[Stored records]
----------------------------------------
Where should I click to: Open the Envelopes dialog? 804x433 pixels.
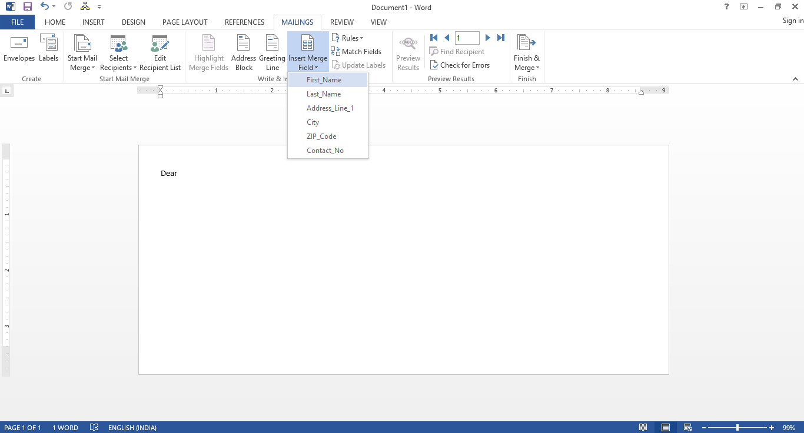(x=19, y=52)
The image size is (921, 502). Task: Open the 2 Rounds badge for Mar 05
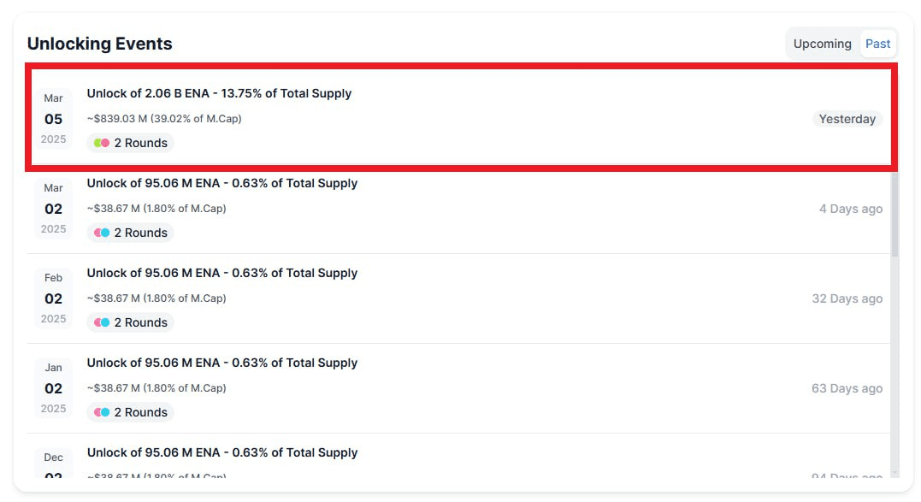pos(130,143)
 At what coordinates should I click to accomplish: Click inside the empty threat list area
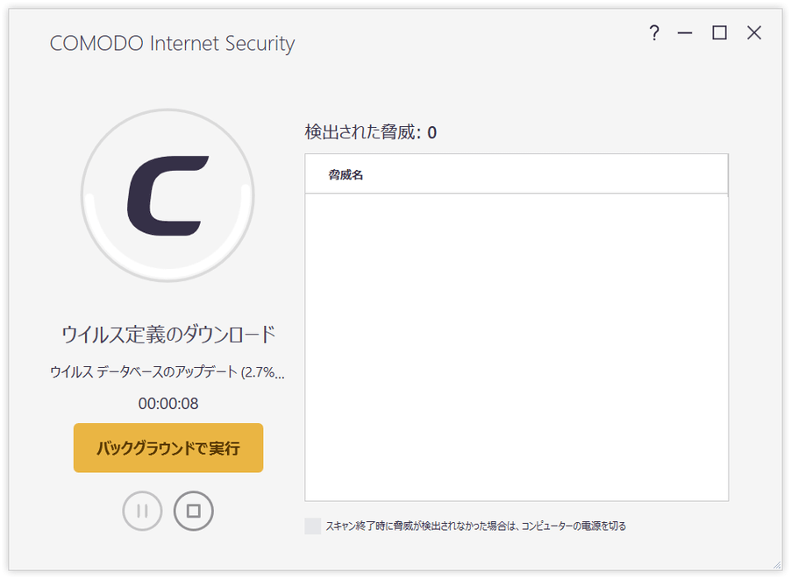[517, 347]
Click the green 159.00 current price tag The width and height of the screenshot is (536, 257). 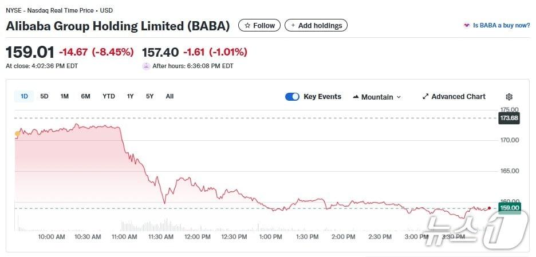[x=509, y=208]
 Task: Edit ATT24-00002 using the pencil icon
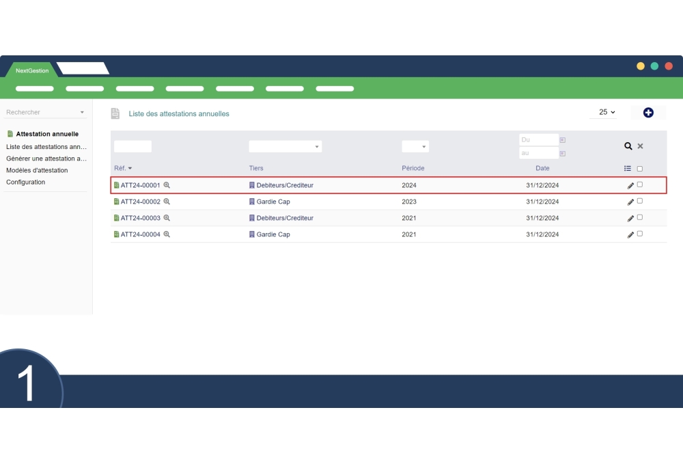[x=630, y=202]
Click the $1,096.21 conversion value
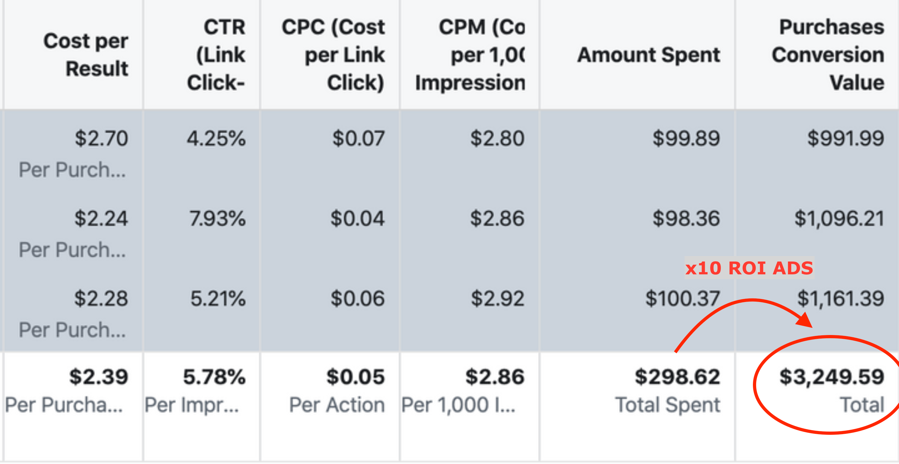Screen dimensions: 899x464 839,218
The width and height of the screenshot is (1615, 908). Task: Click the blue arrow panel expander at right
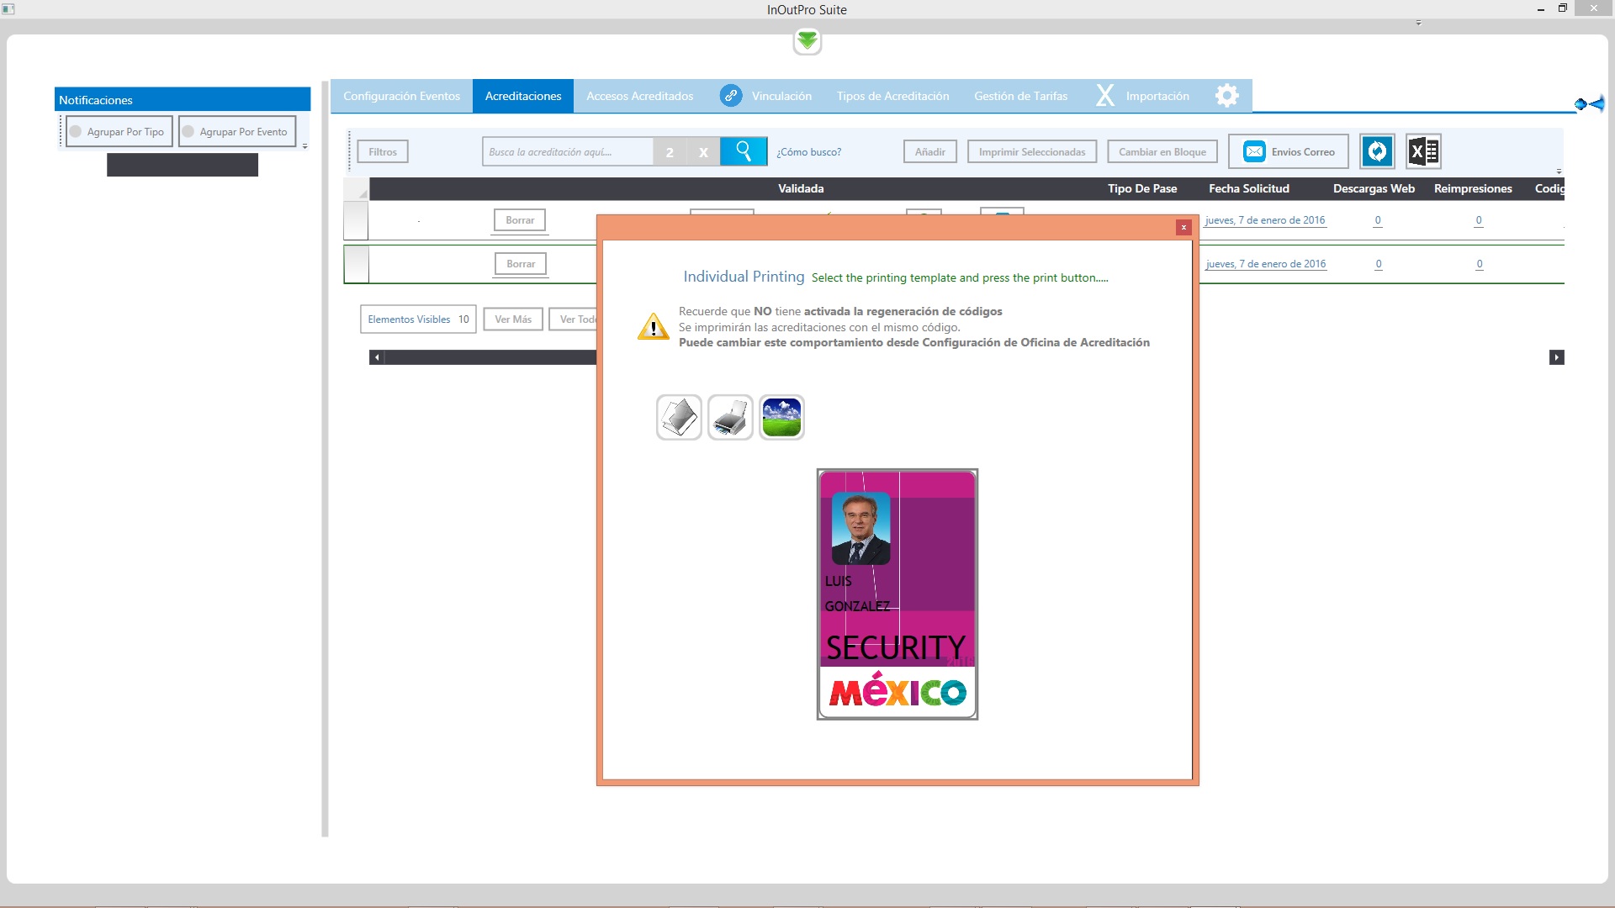click(x=1590, y=104)
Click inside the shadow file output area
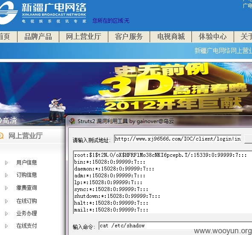 tap(162, 182)
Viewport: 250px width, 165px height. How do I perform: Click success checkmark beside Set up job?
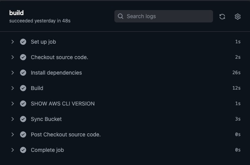tap(23, 42)
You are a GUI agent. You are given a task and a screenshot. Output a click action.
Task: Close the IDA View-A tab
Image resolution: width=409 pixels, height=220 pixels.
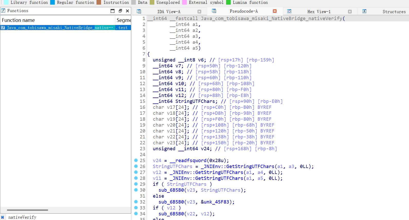[199, 12]
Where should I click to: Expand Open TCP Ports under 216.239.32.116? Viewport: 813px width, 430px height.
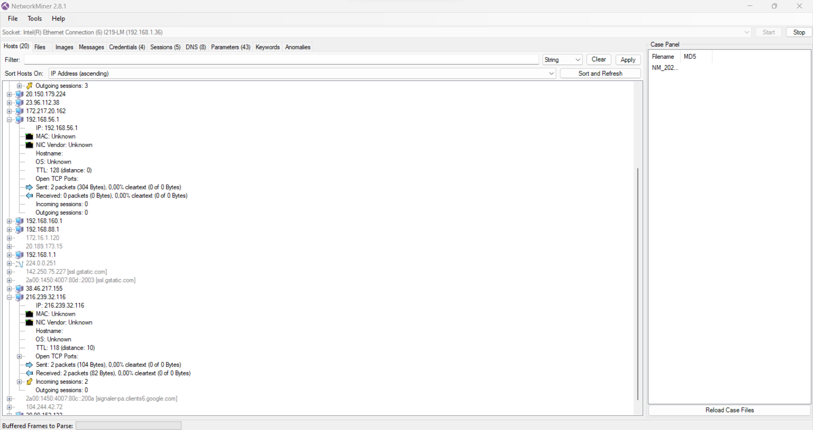(19, 356)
----------------------------------------
Pick out each of the rows above that contains the string "Viewport" and copy those lines. Matching is case-sensitive.

Viewport: 250px width, 165px height. How do I perform: Click success checkmark beside Set up job?
Where should I click to: Expand Open TCP Ports under 216.239.32.116? Viewport: 813px width, 430px height.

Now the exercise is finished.